* _WORK INSTRUCTIONS_
Could you restate the entries below word for word and leave out the pictures?

* _Records from a collection_
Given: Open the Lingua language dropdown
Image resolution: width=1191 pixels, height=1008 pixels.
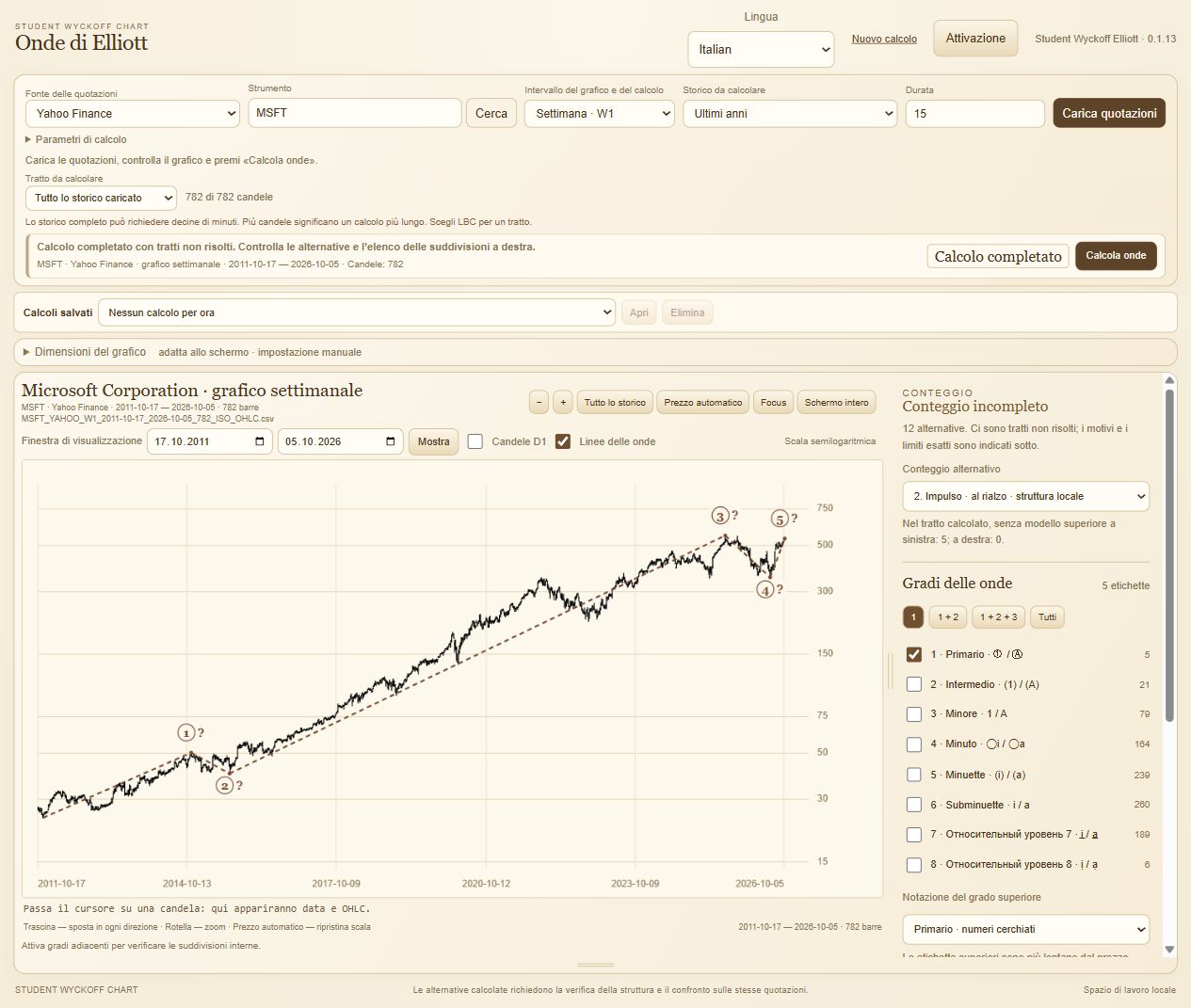Looking at the screenshot, I should [761, 49].
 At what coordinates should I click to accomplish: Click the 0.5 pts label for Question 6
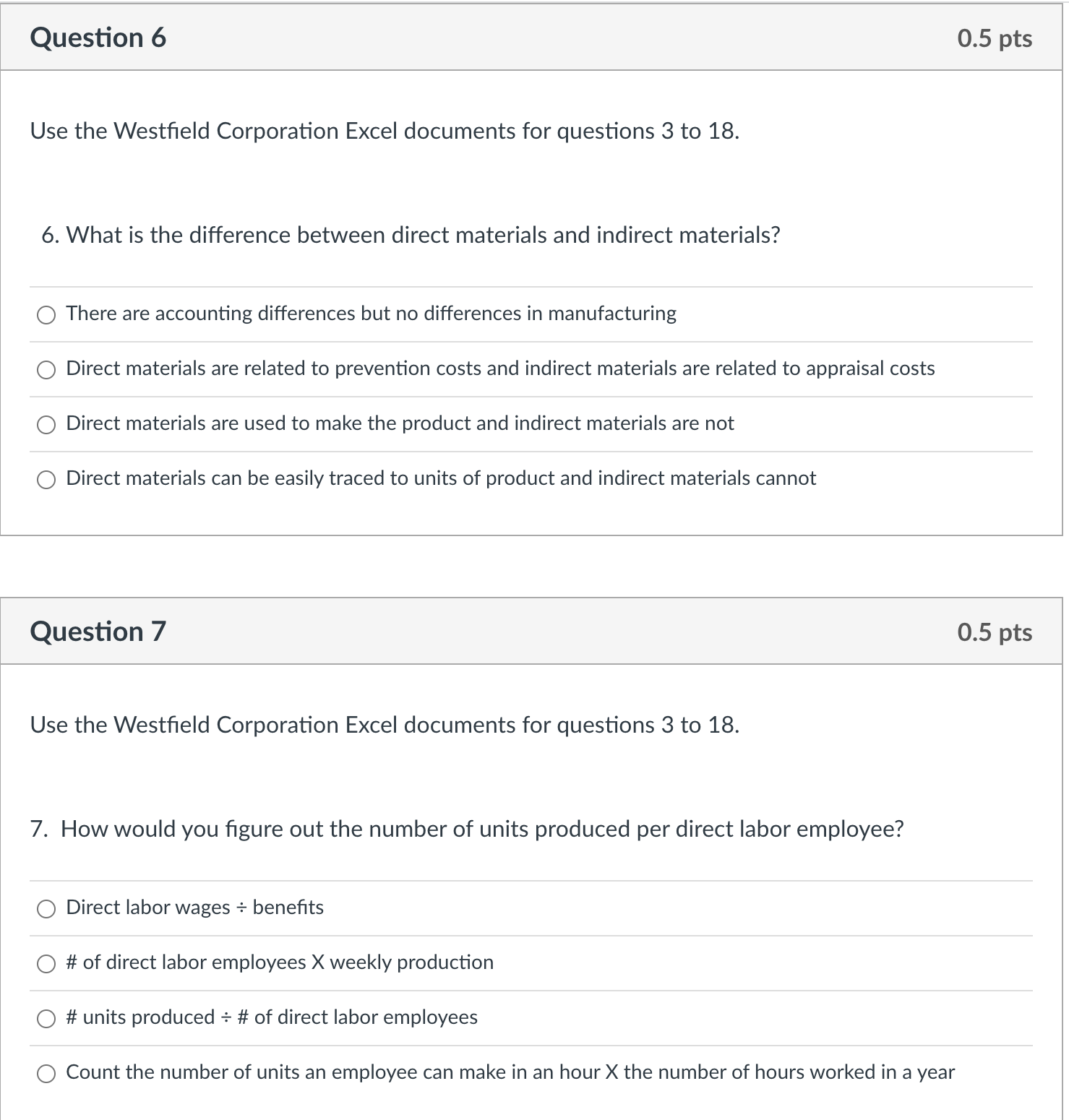pos(995,38)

* _RESULT_
Given: Open the Lingua language dropdown
Image resolution: width=1191 pixels, height=1008 pixels.
Looking at the screenshot, I should [761, 49].
 At what coordinates should I click to accomplish: Click the 0.5 pts label for Question 6
pos(995,38)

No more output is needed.